> _Work required_:
Reproduce the following material line for line, with no changes of any kind.

> _Data rows_:
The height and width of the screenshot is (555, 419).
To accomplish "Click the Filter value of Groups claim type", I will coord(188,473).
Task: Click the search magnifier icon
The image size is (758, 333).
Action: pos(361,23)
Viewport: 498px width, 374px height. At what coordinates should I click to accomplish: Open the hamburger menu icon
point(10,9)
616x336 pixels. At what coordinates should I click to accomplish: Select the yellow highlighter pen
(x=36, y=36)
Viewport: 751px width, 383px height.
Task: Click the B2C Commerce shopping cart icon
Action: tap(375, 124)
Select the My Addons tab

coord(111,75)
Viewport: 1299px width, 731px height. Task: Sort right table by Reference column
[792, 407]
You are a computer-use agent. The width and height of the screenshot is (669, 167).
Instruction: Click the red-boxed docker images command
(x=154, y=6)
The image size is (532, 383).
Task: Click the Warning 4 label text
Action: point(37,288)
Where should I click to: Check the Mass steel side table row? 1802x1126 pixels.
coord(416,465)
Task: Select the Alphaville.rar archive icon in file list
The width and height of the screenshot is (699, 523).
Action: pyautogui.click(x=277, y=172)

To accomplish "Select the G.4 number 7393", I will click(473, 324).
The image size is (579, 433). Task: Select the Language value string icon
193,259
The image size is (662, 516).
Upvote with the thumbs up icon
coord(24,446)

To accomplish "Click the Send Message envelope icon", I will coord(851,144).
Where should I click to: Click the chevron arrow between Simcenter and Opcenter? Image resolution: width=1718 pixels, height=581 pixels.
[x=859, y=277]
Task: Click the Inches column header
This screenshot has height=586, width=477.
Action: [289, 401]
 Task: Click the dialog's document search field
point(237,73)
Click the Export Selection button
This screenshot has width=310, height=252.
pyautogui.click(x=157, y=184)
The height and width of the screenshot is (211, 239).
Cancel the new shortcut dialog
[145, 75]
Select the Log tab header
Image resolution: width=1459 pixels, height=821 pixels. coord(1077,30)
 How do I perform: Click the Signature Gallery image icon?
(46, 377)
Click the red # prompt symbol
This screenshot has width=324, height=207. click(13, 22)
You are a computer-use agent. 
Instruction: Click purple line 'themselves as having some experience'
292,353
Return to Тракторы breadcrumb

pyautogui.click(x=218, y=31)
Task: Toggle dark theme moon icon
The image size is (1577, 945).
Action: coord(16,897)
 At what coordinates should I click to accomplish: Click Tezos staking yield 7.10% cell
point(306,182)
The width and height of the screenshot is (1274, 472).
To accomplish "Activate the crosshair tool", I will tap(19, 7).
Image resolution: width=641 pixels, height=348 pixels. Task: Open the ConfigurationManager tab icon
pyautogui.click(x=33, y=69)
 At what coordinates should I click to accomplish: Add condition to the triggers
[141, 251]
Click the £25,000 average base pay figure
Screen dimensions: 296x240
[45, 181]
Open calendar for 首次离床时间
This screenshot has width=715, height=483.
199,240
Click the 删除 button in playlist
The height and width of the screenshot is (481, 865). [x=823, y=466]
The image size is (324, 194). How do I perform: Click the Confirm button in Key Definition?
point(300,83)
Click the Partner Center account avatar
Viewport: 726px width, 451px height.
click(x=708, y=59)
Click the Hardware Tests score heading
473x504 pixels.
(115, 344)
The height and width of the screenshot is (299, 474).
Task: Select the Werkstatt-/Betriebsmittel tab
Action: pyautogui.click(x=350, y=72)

> _Solved exercise_:
The height and width of the screenshot is (555, 419).
To accomplish "Click the Filter value of Groups claim type", I will coord(188,473).
Task: Click the search magnifier icon
The image size is (758, 333).
Action: pos(361,23)
Viewport: 498px width, 374px height. At what coordinates should I click to accomplish: Open the hamburger menu icon
point(10,9)
616x336 pixels. At what coordinates should I click to accomplish: Select the yellow highlighter pen
(x=36, y=36)
Viewport: 751px width, 383px height.
Task: Click the B2C Commerce shopping cart icon
Action: tap(375, 124)
Select the My Addons tab

coord(111,75)
Viewport: 1299px width, 731px height. Task: Sort right table by Reference column
[792, 407]
You are a computer-use agent. The width and height of the screenshot is (669, 167).
Instruction: Click the red-boxed docker images command
(x=154, y=6)
The image size is (532, 383).
Task: Click the Warning 4 label text
Action: point(37,288)
Where should I click to: Check the Mass steel side table row? 1802x1126 pixels.
coord(416,465)
Task: Select the Alphaville.rar archive icon in file list
The width and height of the screenshot is (699, 523).
Action: pyautogui.click(x=277, y=172)

To accomplish "Select the G.4 number 7393", I will click(473, 324).
The image size is (579, 433). Task: Select the Language value string icon
193,259
The image size is (662, 516).
Upvote with the thumbs up icon
coord(24,446)

To accomplish "Click the Send Message envelope icon", I will coord(851,144).
Where should I click to: Click the chevron arrow between Simcenter and Opcenter? Image resolution: width=1718 pixels, height=581 pixels.
[x=859, y=277]
Task: Click the Inches column header
This screenshot has height=586, width=477.
Action: [289, 401]
 Task: Click the dialog's document search field
point(237,73)
Click the Export Selection button
This screenshot has width=310, height=252.
pyautogui.click(x=157, y=184)
The height and width of the screenshot is (211, 239).
Cancel the new shortcut dialog
[145, 75]
Select the Log tab header
Image resolution: width=1459 pixels, height=821 pixels. coord(1077,30)
 How do I perform: Click the Signature Gallery image icon?
(46, 377)
Click the red # prompt symbol
This screenshot has width=324, height=207. click(13, 22)
You are a computer-use agent. 
Instruction: Click purple line 'themselves as having some experience'
292,353
Return to Тракторы breadcrumb

pyautogui.click(x=218, y=31)
Task: Toggle dark theme moon icon
The image size is (1577, 945).
Action: coord(16,897)
 At what coordinates should I click to accomplish: Click Tezos staking yield 7.10% cell
point(306,182)
The width and height of the screenshot is (1274, 472).
To accomplish "Activate the crosshair tool", I will tap(19, 7).
Image resolution: width=641 pixels, height=348 pixels. Task: Open the ConfigurationManager tab icon
pyautogui.click(x=33, y=69)
 At what coordinates should I click to accomplish: Add condition to the triggers
[141, 251]
Click the £25,000 average base pay figure
Screen dimensions: 296x240
[45, 181]
Open calendar for 首次离床时间
This screenshot has width=715, height=483.
199,240
Click the 删除 button in playlist
The height and width of the screenshot is (481, 865). [x=823, y=466]
The image size is (324, 194). How do I perform: Click the Confirm button in Key Definition?
point(300,83)
Click the Partner Center account avatar
Viewport: 726px width, 451px height.
click(x=708, y=59)
Click the Hardware Tests score heading
473x504 pixels.
(115, 344)
The height and width of the screenshot is (299, 474).
Task: Select the Werkstatt-/Betriebsmittel tab
Action: pyautogui.click(x=350, y=72)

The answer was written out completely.